YOUR INSTRUCTIONS: Return the number of lines below that contain "interval"; nothing else belongs in the reply.

----------------------------------------

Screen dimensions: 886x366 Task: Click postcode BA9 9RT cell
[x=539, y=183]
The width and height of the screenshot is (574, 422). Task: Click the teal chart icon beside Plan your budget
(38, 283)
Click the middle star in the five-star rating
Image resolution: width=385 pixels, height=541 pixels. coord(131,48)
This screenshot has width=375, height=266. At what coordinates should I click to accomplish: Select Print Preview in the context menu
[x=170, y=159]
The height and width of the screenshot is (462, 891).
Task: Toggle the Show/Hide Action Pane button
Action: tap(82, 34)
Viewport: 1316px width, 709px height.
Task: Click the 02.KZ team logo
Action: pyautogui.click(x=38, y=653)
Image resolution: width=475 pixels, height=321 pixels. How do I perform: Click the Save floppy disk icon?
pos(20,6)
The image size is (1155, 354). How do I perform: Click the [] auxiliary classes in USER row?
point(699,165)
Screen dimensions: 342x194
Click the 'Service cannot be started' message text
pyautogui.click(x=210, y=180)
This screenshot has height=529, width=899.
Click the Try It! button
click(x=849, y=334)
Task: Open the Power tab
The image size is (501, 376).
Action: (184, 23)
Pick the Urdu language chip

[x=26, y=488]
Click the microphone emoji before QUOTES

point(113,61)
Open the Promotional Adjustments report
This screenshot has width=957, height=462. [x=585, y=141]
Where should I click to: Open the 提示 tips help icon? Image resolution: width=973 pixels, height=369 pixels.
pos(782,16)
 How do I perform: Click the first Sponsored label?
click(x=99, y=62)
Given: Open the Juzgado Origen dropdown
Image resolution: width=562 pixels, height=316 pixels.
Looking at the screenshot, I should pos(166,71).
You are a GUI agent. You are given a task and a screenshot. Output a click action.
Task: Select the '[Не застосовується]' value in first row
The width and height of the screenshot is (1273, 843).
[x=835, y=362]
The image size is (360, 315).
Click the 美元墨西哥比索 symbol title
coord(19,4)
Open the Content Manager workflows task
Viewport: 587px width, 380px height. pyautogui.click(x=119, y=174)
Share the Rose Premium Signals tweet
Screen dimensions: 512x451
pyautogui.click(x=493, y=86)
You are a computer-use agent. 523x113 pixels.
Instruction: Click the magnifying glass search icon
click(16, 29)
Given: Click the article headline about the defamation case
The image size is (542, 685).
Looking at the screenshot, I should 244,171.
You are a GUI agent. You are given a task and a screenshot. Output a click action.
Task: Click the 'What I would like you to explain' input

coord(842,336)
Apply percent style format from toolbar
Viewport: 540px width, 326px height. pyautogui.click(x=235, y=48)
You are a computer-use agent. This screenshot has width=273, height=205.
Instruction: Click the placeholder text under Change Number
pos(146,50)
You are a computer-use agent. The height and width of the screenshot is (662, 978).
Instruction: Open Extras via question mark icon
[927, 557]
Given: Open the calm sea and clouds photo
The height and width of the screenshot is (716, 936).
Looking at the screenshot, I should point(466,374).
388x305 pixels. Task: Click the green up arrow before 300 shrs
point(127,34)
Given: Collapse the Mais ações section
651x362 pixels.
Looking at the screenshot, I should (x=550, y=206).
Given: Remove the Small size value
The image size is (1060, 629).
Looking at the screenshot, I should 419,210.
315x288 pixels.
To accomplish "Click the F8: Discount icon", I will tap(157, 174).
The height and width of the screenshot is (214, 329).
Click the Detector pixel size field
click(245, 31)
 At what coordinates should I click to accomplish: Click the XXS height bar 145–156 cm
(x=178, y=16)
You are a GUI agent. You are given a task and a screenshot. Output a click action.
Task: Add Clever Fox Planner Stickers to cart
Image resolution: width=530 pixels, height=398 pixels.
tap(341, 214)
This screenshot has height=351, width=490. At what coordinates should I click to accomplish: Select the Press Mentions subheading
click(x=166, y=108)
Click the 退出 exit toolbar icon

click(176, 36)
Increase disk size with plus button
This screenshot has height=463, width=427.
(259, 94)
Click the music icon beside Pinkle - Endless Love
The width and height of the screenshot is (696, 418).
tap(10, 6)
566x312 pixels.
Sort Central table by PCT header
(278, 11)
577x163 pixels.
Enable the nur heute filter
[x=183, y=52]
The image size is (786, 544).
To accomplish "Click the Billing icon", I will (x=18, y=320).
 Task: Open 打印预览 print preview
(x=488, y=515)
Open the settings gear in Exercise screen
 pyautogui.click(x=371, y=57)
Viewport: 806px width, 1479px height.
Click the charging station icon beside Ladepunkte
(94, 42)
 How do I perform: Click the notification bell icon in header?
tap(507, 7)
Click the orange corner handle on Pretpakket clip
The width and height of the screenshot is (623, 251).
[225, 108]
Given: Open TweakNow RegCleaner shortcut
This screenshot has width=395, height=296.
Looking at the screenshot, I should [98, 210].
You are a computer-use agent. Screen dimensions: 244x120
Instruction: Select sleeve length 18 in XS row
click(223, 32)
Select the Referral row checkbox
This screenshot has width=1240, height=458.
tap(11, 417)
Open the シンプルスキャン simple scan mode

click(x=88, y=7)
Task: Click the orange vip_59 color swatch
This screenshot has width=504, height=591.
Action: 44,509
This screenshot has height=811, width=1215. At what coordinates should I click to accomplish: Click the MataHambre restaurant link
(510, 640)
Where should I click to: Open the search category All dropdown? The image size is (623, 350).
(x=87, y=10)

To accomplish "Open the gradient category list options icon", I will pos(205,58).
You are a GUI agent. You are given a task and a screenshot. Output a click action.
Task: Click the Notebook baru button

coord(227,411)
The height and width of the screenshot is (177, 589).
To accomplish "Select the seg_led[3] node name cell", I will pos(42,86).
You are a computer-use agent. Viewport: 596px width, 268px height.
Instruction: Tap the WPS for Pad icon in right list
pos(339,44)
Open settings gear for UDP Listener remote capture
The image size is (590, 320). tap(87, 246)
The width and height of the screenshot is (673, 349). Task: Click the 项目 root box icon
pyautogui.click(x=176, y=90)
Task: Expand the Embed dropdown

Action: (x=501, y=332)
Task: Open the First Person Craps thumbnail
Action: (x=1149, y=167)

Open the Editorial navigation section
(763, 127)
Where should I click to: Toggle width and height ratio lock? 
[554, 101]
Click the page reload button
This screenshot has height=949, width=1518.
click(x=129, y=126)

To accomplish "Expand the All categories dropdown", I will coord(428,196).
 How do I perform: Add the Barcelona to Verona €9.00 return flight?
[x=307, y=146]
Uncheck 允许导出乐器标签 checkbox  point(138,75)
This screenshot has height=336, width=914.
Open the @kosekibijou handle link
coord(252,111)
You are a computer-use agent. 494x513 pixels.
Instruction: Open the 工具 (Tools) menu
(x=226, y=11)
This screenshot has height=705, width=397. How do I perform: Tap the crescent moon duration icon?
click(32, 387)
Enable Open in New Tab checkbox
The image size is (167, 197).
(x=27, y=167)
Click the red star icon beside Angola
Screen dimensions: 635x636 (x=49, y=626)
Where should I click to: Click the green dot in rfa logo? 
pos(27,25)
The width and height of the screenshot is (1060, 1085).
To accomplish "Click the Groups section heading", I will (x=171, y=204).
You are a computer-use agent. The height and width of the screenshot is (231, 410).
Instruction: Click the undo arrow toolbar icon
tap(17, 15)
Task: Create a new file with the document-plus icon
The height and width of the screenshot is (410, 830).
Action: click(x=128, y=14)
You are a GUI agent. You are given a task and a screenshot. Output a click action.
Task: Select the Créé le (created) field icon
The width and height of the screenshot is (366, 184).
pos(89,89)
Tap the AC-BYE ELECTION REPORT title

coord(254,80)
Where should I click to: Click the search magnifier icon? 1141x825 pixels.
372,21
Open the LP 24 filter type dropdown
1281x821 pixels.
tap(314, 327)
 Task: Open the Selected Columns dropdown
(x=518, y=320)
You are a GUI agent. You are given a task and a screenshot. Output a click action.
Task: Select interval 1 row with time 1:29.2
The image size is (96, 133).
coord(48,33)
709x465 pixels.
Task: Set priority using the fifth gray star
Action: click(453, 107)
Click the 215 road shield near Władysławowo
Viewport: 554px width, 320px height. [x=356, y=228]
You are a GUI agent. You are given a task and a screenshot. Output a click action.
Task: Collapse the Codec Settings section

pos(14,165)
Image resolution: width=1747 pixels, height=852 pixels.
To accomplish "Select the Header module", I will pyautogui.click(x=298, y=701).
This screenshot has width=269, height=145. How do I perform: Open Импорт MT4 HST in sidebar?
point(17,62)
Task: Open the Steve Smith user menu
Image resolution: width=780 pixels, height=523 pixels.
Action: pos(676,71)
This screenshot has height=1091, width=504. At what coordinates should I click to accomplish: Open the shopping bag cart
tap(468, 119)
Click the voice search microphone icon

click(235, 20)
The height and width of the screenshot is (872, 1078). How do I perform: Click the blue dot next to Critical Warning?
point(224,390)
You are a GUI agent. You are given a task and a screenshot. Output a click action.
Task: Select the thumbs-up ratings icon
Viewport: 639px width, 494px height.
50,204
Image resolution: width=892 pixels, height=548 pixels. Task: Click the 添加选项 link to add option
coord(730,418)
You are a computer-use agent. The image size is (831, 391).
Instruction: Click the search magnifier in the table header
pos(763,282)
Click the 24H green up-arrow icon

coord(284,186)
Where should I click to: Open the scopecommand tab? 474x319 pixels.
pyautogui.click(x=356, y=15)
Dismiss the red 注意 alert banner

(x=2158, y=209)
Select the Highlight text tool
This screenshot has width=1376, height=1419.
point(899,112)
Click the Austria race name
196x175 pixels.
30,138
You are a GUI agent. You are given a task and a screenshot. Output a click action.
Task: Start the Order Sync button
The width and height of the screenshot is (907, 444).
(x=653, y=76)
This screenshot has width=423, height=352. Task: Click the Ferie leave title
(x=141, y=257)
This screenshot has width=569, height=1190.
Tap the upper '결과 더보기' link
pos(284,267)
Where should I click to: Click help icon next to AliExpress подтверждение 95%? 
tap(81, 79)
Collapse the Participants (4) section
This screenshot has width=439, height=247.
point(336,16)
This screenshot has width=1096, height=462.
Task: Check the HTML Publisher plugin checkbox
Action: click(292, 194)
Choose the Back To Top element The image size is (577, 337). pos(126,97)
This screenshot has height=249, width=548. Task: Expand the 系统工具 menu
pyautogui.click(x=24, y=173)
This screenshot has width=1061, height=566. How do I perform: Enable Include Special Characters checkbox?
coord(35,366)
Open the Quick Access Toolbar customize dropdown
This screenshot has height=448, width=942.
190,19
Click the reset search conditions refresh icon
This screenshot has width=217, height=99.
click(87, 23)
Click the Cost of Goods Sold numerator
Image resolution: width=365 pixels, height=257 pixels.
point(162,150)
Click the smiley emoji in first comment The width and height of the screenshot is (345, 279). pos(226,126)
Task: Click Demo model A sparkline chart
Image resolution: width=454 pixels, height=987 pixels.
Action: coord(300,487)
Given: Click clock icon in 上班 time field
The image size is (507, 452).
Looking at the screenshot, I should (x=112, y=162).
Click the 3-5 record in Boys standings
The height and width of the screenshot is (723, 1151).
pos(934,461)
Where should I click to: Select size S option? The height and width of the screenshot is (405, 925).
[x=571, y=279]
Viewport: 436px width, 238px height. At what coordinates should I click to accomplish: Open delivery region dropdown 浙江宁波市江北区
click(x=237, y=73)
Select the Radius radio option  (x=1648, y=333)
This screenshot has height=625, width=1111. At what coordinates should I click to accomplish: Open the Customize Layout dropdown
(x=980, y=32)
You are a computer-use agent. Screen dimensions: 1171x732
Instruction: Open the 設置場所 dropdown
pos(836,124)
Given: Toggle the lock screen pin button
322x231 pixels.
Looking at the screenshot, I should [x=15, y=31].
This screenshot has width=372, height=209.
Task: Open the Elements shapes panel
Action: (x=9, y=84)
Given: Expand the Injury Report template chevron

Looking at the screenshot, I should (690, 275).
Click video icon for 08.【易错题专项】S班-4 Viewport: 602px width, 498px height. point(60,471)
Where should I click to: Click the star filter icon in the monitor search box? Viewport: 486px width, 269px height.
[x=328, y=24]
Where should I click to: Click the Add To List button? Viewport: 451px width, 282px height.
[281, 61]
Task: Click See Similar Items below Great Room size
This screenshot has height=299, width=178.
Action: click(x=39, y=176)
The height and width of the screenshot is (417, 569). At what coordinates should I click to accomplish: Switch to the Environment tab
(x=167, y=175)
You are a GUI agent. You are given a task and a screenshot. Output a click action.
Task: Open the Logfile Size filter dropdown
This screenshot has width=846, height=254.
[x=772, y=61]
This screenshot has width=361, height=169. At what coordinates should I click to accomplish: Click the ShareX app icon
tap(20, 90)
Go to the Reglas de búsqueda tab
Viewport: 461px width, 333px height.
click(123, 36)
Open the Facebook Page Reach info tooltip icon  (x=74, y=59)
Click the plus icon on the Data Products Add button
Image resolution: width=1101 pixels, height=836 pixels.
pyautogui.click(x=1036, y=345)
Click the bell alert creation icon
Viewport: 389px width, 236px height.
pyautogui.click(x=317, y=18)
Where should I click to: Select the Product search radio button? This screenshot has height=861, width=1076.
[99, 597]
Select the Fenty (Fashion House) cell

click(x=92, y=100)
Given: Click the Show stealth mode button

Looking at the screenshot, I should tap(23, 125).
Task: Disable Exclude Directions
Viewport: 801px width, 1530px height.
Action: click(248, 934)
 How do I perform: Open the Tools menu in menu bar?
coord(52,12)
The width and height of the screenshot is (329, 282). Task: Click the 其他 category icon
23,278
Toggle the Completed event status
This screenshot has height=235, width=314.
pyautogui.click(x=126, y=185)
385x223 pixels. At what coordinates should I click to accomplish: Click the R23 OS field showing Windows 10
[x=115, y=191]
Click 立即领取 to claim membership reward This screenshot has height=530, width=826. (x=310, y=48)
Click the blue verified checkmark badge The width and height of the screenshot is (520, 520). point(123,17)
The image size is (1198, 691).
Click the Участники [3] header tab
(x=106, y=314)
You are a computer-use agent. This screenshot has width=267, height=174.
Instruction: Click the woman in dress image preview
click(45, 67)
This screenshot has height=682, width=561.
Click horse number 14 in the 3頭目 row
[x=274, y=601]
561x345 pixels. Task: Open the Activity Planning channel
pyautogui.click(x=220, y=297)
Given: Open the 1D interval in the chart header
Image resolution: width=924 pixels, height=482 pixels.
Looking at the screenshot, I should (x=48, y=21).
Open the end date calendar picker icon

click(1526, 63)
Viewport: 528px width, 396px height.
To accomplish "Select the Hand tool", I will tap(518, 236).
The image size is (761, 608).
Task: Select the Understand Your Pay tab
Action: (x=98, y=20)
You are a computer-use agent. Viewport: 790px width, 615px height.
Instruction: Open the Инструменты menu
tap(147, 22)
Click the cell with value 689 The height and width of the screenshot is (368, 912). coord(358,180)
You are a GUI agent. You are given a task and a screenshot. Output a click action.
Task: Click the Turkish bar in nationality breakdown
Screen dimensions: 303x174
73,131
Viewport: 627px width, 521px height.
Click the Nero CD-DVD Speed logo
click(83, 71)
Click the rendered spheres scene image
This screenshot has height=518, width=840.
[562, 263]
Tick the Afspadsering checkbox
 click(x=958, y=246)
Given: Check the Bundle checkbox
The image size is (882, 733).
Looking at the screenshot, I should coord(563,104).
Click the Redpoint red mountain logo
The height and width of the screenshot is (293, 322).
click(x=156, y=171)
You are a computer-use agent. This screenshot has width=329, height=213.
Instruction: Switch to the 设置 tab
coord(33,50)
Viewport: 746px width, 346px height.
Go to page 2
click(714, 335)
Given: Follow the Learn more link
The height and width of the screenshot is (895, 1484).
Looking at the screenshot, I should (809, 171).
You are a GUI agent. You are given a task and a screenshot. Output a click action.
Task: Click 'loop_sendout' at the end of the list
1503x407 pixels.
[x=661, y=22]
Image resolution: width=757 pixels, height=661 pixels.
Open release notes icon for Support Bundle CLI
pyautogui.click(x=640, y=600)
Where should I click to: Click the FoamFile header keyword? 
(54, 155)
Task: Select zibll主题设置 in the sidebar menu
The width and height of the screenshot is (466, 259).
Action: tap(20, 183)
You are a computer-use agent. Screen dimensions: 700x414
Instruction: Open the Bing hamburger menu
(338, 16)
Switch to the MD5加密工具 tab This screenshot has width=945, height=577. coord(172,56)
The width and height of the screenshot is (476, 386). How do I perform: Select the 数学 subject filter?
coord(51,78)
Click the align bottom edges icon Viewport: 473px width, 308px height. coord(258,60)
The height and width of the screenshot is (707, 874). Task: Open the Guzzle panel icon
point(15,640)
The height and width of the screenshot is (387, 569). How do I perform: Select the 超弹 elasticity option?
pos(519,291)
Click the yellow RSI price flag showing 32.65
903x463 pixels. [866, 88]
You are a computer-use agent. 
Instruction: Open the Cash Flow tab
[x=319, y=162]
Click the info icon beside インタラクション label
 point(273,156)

----------------------------------------

SOLUTION FOR THIS TASK: 2